Sábado, 03 de Enero de 2015
Lunes, 04 de Septiembre de 2006

Mujeres que se matan soñaron hombres que se ahogan

Daniel Veronese vuelve a optar por un clásico chejoviano. Luego de su versión de Las tres hermanas (cuyo nombre original era Un hombre que se ahoga espía a una mujer que se mata, título que luego cercenó), retoma en Tío Vania el resto perdido de aquel nombre. ¿Acaso como continuación de una misma reflexión?
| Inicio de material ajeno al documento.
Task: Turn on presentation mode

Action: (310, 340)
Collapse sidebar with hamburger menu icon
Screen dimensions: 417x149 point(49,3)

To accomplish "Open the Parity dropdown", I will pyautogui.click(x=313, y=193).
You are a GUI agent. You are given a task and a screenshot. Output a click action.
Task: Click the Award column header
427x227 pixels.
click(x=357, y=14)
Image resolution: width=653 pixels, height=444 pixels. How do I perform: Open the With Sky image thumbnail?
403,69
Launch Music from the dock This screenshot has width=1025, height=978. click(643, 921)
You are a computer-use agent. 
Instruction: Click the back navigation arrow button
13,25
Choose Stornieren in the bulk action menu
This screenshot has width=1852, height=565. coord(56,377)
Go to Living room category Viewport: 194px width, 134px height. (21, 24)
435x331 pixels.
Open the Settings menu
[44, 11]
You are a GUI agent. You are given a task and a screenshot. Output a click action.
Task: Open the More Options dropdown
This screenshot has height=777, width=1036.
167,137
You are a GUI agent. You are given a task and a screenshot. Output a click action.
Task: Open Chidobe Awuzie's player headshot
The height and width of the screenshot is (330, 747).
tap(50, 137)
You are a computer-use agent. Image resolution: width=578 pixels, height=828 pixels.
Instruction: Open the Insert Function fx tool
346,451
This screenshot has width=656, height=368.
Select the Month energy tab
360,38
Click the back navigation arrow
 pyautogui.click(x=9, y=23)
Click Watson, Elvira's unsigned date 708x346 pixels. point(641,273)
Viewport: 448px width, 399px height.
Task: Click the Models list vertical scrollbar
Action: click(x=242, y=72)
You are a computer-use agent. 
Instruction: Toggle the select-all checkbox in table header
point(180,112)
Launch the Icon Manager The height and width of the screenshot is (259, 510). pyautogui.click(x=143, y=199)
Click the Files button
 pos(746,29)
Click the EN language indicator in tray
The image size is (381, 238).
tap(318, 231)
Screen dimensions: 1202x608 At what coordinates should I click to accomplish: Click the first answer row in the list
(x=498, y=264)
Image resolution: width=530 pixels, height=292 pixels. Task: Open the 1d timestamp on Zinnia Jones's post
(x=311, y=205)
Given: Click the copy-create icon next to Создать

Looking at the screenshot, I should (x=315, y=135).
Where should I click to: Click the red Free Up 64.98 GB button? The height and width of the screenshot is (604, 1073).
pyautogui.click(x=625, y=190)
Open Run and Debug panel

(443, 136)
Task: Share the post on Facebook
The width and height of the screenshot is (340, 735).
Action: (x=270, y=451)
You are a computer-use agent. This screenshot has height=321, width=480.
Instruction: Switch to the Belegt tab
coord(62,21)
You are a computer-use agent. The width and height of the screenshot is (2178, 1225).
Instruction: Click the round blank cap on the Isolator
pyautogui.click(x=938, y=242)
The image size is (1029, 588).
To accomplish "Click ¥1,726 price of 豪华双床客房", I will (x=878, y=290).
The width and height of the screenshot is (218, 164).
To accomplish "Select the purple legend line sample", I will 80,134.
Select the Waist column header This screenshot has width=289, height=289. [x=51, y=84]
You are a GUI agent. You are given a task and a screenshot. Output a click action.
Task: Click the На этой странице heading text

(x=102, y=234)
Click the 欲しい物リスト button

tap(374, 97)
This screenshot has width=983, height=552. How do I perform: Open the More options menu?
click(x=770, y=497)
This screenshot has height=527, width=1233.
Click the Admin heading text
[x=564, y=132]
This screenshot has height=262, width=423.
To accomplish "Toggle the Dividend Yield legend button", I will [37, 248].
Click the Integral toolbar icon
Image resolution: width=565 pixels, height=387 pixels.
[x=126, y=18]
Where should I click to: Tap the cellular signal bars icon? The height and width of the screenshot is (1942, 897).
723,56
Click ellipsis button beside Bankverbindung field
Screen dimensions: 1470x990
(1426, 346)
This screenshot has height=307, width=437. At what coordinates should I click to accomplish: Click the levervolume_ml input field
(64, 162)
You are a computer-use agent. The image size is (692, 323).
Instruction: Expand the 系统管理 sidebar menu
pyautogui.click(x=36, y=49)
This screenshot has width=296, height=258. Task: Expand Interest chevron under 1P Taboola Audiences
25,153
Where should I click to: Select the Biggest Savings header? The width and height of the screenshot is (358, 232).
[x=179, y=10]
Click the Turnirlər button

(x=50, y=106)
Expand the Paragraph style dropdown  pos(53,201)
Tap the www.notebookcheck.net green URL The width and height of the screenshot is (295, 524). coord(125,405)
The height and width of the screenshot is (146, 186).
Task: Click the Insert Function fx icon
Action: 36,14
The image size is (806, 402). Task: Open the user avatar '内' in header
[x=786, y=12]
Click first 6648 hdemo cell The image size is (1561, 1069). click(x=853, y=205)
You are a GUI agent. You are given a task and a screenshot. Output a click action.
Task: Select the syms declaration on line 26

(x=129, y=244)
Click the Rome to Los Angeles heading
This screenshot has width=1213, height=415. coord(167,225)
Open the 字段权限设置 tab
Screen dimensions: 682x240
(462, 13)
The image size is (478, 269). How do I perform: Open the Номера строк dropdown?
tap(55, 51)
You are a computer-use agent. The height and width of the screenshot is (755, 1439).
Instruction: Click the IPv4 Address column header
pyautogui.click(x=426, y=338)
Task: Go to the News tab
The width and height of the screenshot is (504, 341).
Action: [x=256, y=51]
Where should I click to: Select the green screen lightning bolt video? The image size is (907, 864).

Es notable que, en medio de una pseudo-polémica acerca del retorno o no retorno al realismo, Daniel Veronese, uno de los dramaturgos/directores más prolíficos de nuestra escena posmoderna, se incline por obras como Las tres hermanas (en su anterior puesta) o Tío Vania (cuya versión nos ocupa en esta nota). Chejov, tan asociado al realismo, tan cercano a Konstantin Stanislavsky, al reino del subtexto y a la interpretación interiormente motivada, tan caro a las escuelas de actuación que lo utilizan como material, toma nueva vida en el contexto de una cartelera que parecía haberlo superado, pero que ahora lo recibe con los brazos abiertos.
Con un ritmo vertiginoso que coloca a las actuaciones, todas notables, en el centro de la representación, la puesta establece una explícita conexión con Mujeres soñaron caballos, merced a la utilización de la misma escenografía, tomada desde otro punto de vista, y a la idéntica situación escénica inicial. Espía a una mujer que se mata cuenta con total despojamiento, en lo que respecta al vestuario, la iluminación, la ausencia de música y la espontaneidad con la que se inicia la representación (los actores vagan por la escena, hasta que se sientan y empiezan). Este despojamiento, un poco a la búsqueda de un naturalismo absolutamente mimético, un poco heredero de cierto dogma cinematográfico, parece querer acercarse a la realidad, a la vez que denuncia la representación, en su evidencia de que “somos actores que ahora vamos a actuar”.
Estas referencias a la representación teatral se completan con la acusación a la teoría, ineficaz para explicarla (personificada en Serebriacov, un hombre que escribe de teatro sin saber nada acerca de éste) y la irónica mención al esnobismo del teatro moderno, posmoderno y más allá, que ocupa el comienzo de la pieza. Todos estos elementos componen la mayor injerencia textual de Veronese sobre la obra original. El resto de las innovaciones tienen lugar en la puesta en escena.
Si en Un hombre que se ahoga todos los personajes eran interpretados por actores de distinto sexo, recurso que convertía a las mujeres en hombres de acción, permanentemente activas y acechantes y a los hombres en jovencitas hastiadas, permanentemente esperando, aquí la modificación genérica, recurso siempre tan teatral, se vuelve notablemente más sutil. El único personaje que cambia su sexo es Teleguin, amigo de la familia, quien sufre una mixtura con Marina, la mucama. Así, el rol asumido por Silvina Sabater se convierte en una mujer comprensiva, casi omnipresente en la escena, que sostiene y acompaña a todos los personajes, al tiempo que se masculiniza notoriamente. Los caballeros deambulan, viven quejándose y tomando vodka. Serebriacov se esconde detrás de su impostada erudición para reclamar reconocimiento, mientras Vania y Astrov se escudan en personajes femeninos de una obra de Alexander Ostrovsky, en la que se esconde Las criadas de Jean Genet. Las mujeres, las que siguen siendo mujeres, parecen tener más claras las ideas, pero eso no hace que les vaya mejor.
Estas acertadas modificaciones caracterizan a la puesta como una auténtica “intervención” de la obra original y no hacen más que acentuar la mentada actualidad de los clásicos, por lo que se vuelven ostensiblemente significativas. El punto es que este díptico de Veronese parece expresarnos cabalmente, que las piezas del dramaturgo ruso que lo conforman, adquieren una proximidad que se creía perdida. Es como si este remitir al estereotipo, entre psicoanalítico y barrial, del universo femenino, siempre histérico y quejoso, siempre paradojal y en constante fuga, nos señalara un mundo que ha adquirido estas características hasta en sus elementos más insignificantes.
Entre tanta superficie aséptica y sin relieve que nos rodea, el subtexto chejoviano funciona como si tuviera más efectos que nunca. Porque no sabemos a qué remite, cuál es el significado que oculta y de ahí proviene su mayor eficacia. No por nada la obra termina con sendos cabezazos contra la mesa de Vania y su sobrina.
No por nada, entre la impotencia crónica y un deseo con la fuerza de mil caballos, las mujeres se matan, mientras los hombres las espían. Y se ahogan.